In February 2018, the Duterte administration received an unsolicited proposal from some of the country’s biggest conglomerates to modernize Naia. After negotiating for more than two years, however, the consortium of tycoons withdrew last July 7 its proposal after noting that the terms wanted by the government were impossible to meet given the impact of COVID-19 on aviation and tourism.
Enter Megawide Construction Corp., which said it was asked by the Department of Transportation (DOTr) to consider resubmitting its 2018 proposal to rehabilitate Naia after talks with the tycoons collapsed. Megawide claimed it responded to the national government’s insistence on contract terms that were stricter than those offered to the previous proponent through its P109-billion upgrade plan at no cost to the government.
Last week, hopes of finally rehabilitating Naia abruptly vanished, casting an uncertain future over the project and dealing a big blow to President Duterte’s flagship “Build, build, build” infrastructure program. The board of the Manila International Airport Authority (MIAA), an attached agency of the DOTr, revoked the original proponent status (OPS) of Megawide-GMR, without citing any reason. Megawide and its partner, GMR Infrastructure of India, are behind the successful privatization of Cebu’s main gateway.
One possible ground may be gleaned from the statement of MIAA general manager Ed Monreal, who told a Senate committee hearing that the revocation of Megawide’s OPS came after a letter from the National Economic and Development Authority was sent to Transportation Secretary Arthur Tugade, citing findings that the firm’s equity position was not enough. “[Megawide’s] equity position of P18 billion based on its 2019 audited financial statement is insufficient to finance the P32.9 billion [equity requirement] for the project,” Monreal said, reading Neda’s letter. But Megawide insisted that it had complied with all government requirements.
As the government and Megawide were embroiled in the OPS revocation issue, an offer from conglomerate San Miguel Corp. was presented on the table: A 10-year concession agreement to operate and maintain the airport. The clincher that will make any government official take a more serious look is that under the proposal, all revenues from airport operations—including passenger fees and lease rentals—will go to MIAA. In short, San Miguel will not require a share in Naia revenues unlike all other previous proposals. Is it too good to be true? The country will find out only when the government accepts the offer and negotiations on the details begin.
San Miguel boss Ramon Ang said their proposal was “brought on only by the need to have [Naia] running effectively and safely for the Filipino people until our Bulacan airport project is up.” The conglomerate will start construction of its P735-billion New Manila International Airport in Bulacan province early next year. After 10 years, when the Bulacan gateway is completed, the government can decide to just close Naia and sell the complex, which spans 646 hectares, for up to P2 trillion.
A lot of questions remain unanswered. Was lack of equity the only reason for the revocation of Megawide’s OPS? Was the government swayed by a better offer that will give it all the revenues from Naia’s operations? Is the P2 trillion in potential revenue from the sale of the Naia complex 10 years down the road too good to refuse?

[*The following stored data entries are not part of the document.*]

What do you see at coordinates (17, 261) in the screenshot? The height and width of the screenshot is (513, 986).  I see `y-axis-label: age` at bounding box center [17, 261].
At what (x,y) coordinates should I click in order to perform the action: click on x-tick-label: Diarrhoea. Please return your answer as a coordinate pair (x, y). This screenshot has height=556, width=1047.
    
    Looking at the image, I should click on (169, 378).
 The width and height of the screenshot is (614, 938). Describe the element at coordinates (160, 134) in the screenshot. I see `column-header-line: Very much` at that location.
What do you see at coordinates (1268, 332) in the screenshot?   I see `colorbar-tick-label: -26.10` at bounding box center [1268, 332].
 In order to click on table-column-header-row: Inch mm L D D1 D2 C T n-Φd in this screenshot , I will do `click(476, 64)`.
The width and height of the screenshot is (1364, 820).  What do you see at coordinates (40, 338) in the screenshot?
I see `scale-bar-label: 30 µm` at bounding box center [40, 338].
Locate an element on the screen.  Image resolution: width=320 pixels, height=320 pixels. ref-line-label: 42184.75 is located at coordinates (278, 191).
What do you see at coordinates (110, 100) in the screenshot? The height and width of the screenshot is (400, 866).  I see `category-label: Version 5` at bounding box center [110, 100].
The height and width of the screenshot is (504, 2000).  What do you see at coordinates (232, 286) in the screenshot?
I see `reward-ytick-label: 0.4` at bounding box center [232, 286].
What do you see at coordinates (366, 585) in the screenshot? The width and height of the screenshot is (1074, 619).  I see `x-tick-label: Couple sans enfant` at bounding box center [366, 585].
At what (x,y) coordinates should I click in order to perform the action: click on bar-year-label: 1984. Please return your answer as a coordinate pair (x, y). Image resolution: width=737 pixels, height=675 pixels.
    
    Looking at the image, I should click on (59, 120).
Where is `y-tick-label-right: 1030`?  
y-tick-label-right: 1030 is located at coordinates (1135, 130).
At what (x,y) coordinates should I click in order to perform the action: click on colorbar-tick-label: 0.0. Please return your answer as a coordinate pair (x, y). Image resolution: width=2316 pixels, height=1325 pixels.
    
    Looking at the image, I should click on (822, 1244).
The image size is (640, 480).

What is clear at this point is that the much-needed upgrading of Naia, the country’s main gateway to the outside world, will once again be delayed. Unhappily, it’s back to square one for this long-overdue project, and flip-flopping on the part of government agencies is not helping at all. The Duterte administration, with less than two years left in its term, has to decide firmly on Naia’s fate much sooner than later, or the project may end up falling through for good, becoming not only a despairingly unfulfilled project for the next administration to inherit but also an emblem of the failures of President Duterte’s signature “Build, build, build” program.